We still go with letters home and notices on the Squadron notice board with sign up sheets as the primary way of getting things out. We supplement this with a Facebook group that only our cadets have access to (not parents). As I see it our cadets are young adults and if they end up missing out on things because they aren’t communicating then they will learn.

When i first took over we had a leave request Facebook group, I binned it within 2 weeks as there was no personal responsibility to posting “I won’t be down tonight” so attendance was rubbish. Now that they have to either pre-book, email the Adj or phone up attendance is much higher as they have to justify absence.

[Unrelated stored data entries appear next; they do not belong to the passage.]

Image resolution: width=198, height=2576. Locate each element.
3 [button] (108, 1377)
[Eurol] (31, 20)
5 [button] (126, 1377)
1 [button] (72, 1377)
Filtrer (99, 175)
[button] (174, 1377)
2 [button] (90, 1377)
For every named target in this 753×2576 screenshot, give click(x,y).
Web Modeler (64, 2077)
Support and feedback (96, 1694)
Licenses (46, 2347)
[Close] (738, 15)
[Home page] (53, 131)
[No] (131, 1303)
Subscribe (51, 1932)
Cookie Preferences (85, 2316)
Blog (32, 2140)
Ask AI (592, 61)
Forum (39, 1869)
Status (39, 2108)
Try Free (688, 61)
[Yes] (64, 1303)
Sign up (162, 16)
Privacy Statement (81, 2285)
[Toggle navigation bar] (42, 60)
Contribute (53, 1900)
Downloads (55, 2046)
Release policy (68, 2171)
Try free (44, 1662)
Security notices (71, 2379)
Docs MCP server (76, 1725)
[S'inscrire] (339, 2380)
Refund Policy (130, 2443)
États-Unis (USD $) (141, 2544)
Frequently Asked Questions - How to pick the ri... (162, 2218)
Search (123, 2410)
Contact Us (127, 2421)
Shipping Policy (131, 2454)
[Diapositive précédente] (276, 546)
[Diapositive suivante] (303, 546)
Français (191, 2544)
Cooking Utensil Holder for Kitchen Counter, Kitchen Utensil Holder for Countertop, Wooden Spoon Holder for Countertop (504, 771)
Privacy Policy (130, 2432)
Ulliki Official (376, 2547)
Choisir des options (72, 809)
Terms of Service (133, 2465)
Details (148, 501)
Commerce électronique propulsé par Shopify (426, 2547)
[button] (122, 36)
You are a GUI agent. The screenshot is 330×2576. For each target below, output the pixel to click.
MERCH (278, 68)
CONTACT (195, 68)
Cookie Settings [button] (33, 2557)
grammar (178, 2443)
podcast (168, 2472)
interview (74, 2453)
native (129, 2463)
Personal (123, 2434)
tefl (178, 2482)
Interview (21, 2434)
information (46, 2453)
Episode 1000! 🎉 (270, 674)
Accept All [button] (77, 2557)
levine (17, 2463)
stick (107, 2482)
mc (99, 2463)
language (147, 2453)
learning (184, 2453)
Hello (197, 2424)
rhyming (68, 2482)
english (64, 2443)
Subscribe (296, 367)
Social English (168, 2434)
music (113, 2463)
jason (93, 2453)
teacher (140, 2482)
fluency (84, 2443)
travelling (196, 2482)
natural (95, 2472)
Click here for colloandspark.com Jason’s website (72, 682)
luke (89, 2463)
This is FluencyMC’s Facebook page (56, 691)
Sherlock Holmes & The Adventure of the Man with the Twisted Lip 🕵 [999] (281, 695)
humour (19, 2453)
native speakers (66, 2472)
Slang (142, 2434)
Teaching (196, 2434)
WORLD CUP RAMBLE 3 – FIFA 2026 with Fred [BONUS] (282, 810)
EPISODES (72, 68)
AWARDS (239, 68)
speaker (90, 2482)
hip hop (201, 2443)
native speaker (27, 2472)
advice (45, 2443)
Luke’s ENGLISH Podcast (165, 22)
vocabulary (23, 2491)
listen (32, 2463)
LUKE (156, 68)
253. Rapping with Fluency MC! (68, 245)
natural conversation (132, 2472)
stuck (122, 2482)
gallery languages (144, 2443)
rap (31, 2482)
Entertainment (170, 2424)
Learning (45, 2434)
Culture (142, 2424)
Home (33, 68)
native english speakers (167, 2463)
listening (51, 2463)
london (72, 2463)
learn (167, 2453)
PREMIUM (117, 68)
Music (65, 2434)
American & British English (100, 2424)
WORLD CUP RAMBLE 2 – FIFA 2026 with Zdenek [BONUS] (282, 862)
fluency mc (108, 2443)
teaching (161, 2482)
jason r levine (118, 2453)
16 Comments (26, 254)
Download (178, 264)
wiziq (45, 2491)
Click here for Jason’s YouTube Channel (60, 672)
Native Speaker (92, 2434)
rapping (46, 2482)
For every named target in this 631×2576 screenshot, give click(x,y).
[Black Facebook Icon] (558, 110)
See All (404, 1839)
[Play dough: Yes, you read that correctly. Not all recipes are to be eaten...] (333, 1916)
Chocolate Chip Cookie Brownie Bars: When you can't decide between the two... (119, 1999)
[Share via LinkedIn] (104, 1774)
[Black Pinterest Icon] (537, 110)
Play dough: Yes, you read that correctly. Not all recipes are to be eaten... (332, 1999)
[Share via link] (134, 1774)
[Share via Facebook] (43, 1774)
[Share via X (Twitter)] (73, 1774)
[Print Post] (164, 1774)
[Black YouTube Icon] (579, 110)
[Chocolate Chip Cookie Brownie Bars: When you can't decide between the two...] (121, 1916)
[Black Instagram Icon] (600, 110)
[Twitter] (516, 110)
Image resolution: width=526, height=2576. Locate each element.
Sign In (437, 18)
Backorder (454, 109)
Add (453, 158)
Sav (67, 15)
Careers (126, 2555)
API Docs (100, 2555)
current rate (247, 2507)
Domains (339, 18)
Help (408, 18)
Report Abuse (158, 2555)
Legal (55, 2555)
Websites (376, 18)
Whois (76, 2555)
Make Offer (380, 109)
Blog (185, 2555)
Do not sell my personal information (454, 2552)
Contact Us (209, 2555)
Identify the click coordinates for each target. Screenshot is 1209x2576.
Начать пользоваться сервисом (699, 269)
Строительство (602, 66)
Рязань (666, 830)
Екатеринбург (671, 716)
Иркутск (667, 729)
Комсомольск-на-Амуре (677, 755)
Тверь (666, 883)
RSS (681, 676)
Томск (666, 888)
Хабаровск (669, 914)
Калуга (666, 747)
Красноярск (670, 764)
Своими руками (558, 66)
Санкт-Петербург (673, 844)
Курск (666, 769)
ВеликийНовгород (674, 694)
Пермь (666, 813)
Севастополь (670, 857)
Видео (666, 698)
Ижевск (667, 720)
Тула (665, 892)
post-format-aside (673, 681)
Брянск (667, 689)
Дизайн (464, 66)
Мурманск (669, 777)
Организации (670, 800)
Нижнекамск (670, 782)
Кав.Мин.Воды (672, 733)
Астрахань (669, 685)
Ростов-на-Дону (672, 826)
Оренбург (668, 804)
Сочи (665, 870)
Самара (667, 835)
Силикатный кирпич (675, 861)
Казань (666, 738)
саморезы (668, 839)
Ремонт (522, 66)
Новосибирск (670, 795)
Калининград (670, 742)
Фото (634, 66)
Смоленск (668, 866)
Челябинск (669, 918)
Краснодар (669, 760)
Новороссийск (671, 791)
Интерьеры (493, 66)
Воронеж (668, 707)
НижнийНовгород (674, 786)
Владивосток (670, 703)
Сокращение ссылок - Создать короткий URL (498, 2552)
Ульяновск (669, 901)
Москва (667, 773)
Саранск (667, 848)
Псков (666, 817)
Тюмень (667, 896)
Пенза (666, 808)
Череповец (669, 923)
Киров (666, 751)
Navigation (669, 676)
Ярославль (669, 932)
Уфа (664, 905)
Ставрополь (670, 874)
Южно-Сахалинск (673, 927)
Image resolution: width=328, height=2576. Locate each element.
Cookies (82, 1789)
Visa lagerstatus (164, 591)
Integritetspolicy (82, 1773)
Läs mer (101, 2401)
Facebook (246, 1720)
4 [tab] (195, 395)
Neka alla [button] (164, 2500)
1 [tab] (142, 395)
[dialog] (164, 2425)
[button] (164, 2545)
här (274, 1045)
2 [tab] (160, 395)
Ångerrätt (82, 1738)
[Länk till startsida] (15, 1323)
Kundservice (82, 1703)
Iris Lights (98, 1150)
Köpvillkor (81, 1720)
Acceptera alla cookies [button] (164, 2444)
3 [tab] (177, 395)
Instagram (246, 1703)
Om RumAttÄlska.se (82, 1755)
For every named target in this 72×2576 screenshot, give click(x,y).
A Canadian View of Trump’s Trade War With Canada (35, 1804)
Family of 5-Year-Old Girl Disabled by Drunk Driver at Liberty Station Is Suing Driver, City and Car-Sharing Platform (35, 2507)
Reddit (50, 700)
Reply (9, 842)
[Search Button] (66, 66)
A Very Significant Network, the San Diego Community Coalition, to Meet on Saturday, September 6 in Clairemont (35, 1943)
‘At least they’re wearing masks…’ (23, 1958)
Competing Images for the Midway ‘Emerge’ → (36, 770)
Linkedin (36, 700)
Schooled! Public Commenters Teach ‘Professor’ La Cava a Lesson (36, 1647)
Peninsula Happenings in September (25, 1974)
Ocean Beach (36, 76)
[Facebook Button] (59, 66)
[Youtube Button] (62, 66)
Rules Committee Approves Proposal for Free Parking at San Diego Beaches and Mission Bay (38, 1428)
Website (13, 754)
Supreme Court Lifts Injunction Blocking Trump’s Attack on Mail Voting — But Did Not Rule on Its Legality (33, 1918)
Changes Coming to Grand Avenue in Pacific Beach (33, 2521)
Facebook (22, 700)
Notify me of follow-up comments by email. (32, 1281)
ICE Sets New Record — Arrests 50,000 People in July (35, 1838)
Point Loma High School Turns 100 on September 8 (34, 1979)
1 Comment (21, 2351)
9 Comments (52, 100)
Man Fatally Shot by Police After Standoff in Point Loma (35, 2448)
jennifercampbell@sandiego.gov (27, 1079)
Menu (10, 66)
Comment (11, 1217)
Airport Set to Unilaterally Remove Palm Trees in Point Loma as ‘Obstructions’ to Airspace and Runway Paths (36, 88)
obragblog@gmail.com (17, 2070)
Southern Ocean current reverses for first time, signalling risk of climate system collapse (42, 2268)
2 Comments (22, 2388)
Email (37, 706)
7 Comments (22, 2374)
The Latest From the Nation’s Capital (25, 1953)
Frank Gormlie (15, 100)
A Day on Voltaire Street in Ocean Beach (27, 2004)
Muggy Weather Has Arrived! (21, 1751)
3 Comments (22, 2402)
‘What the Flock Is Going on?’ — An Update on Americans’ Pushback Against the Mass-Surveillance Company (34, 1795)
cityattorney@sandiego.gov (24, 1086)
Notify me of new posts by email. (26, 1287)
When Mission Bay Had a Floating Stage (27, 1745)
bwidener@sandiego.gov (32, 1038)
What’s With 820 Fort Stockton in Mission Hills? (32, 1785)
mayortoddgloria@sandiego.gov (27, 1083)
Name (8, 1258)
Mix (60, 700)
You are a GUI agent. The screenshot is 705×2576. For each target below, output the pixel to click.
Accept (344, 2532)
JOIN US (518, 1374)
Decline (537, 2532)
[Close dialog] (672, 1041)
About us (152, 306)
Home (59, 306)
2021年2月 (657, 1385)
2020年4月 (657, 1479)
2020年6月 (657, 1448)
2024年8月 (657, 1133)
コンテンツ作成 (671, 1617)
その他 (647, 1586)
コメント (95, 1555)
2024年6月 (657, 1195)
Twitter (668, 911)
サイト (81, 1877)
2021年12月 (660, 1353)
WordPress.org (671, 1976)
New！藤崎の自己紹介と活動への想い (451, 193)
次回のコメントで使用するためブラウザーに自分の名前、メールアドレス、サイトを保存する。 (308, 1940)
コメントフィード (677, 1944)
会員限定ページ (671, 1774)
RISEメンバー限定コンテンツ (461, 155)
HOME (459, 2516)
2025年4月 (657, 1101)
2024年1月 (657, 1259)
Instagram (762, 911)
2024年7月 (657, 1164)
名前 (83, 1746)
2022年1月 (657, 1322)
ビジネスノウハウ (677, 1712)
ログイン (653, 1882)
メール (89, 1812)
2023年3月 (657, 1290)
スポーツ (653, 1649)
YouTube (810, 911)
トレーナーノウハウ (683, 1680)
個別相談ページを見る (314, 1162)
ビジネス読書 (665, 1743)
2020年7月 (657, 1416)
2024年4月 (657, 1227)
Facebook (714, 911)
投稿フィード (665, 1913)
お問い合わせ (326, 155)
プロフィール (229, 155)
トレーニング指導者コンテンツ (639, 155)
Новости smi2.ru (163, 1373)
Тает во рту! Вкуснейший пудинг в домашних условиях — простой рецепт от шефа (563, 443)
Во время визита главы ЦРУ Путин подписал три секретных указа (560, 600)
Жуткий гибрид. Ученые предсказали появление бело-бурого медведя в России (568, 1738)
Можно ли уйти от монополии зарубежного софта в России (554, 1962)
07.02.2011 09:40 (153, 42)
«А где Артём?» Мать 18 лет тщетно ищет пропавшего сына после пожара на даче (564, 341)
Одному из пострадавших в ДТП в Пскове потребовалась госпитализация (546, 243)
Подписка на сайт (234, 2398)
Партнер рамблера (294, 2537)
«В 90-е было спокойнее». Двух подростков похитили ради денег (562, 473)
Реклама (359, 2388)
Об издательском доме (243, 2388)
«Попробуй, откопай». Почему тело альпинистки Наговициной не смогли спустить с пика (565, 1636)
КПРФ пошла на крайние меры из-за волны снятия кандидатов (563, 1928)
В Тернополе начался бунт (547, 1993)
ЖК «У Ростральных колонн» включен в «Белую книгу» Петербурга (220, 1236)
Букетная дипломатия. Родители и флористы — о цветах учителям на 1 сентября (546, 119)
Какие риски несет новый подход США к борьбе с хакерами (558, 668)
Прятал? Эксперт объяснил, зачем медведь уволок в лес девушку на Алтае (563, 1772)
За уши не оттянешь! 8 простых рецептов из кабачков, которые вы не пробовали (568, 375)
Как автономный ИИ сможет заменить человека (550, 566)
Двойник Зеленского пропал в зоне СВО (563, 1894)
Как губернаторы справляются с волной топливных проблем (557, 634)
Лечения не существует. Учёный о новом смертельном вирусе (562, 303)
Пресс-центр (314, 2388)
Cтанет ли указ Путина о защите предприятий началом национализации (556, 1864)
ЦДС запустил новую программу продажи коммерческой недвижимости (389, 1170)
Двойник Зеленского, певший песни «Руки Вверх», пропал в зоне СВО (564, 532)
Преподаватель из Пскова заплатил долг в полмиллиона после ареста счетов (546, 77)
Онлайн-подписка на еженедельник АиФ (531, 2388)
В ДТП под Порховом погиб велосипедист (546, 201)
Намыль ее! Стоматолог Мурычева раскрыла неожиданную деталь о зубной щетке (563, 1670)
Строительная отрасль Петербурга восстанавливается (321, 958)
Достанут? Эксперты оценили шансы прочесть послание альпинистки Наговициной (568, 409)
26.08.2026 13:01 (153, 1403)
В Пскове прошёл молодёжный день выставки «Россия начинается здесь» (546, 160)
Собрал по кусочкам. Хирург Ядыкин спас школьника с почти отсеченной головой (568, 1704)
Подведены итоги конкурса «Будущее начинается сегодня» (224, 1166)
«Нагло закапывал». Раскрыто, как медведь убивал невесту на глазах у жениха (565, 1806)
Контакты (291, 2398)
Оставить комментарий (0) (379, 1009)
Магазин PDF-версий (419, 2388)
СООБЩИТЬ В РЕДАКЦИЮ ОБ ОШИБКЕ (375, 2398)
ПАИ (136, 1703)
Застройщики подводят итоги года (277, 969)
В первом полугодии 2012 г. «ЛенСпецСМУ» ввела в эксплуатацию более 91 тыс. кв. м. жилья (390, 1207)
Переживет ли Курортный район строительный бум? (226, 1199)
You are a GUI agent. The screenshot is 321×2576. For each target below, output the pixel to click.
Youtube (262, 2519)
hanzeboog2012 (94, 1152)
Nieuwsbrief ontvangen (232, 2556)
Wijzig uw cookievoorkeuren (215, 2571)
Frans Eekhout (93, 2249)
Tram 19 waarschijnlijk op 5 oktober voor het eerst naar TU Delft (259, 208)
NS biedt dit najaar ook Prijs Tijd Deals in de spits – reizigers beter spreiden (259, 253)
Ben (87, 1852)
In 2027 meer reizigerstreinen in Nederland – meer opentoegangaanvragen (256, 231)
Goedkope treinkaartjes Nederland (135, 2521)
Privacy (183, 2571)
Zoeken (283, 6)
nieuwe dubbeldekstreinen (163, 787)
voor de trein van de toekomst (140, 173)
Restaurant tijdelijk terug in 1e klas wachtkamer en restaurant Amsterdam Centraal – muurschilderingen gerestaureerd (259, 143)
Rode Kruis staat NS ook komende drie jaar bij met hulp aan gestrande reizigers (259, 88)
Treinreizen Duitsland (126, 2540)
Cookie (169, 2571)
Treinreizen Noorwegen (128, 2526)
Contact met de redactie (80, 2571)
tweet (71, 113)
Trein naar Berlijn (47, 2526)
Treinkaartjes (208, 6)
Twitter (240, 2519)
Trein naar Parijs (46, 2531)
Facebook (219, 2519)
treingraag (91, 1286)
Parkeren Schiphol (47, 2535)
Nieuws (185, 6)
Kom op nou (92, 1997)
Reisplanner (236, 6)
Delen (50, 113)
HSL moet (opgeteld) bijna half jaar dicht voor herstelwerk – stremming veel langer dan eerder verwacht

Over the last few parade nights we have had no printer, we’ve had to print letters for end of this cadet year from work. We also put the letter up on facebook for parents who’s children have not been down due to school or family commitments etc. We keep parents and cadets facebook groups separate but they are both informed of the same things that are going on when we have activities or courses on the go. Social media outlets saves on paper so thats a tick in my cyber book :smiley:

Our schools back in my day where not as strict as the schools of today, I had one of my kids crying she had been given homework from her first lesson of the day and by the time she got home it was lost, she was literally sobbing her heart out as she would have been given a detention the next day. I don’t like schools that threaten kids with detention, we aren’t able to do anything like that with cadets so why do schools get away with it? From the minute my kids get home from school to pretty much when they go to bed they are doing some sort of homework so I can understand why so many kids think they will give cadets a miss as I know I wouldn’t be able to juggle school and cadets.

Anyways back to the subject, we use social media as well as telling cadets in person the activities or courses that are coming up. We do often send letters home that need signing so all angles are covered. If a cadet misses out on something then it’s something they will learn from as we remind them every chance we can so they don’t miss out, but I do get children can burn themselves out with everything that goes on from school to a busy cadet schedule.

Unfortunately schools are preparing kids for what life is really like; manager walks in and asks for something and expects it by lunchtime regardless, which fits with schools still expecting homework done for multiple subjects on the same day. Also schools are doing anything and everything to appease the DfE, OSTED and others, which is done largely by exam results, which requires homework to ensure it all gets covered.
As for losing homework and getting a detention for losing it, our youngest daughter was a nightmare, but a call to the teacher normally put it right, although we did let her do detentions for other things.
Our kids were pretty much on homework from getting in, but my wife was really good at organising them, she knew more about what was due and when, than they did.
As for threatening kids with detention, it was the cane/rule/slipper as well as detentions in my day, so a threat of losing some free time is soft, I also think that knowing there are consequences in life for not doing things is good. One of our friends says her school and many others have lunchtime detentions, so the kids don’t get a break, which she said has more of an effect than after school.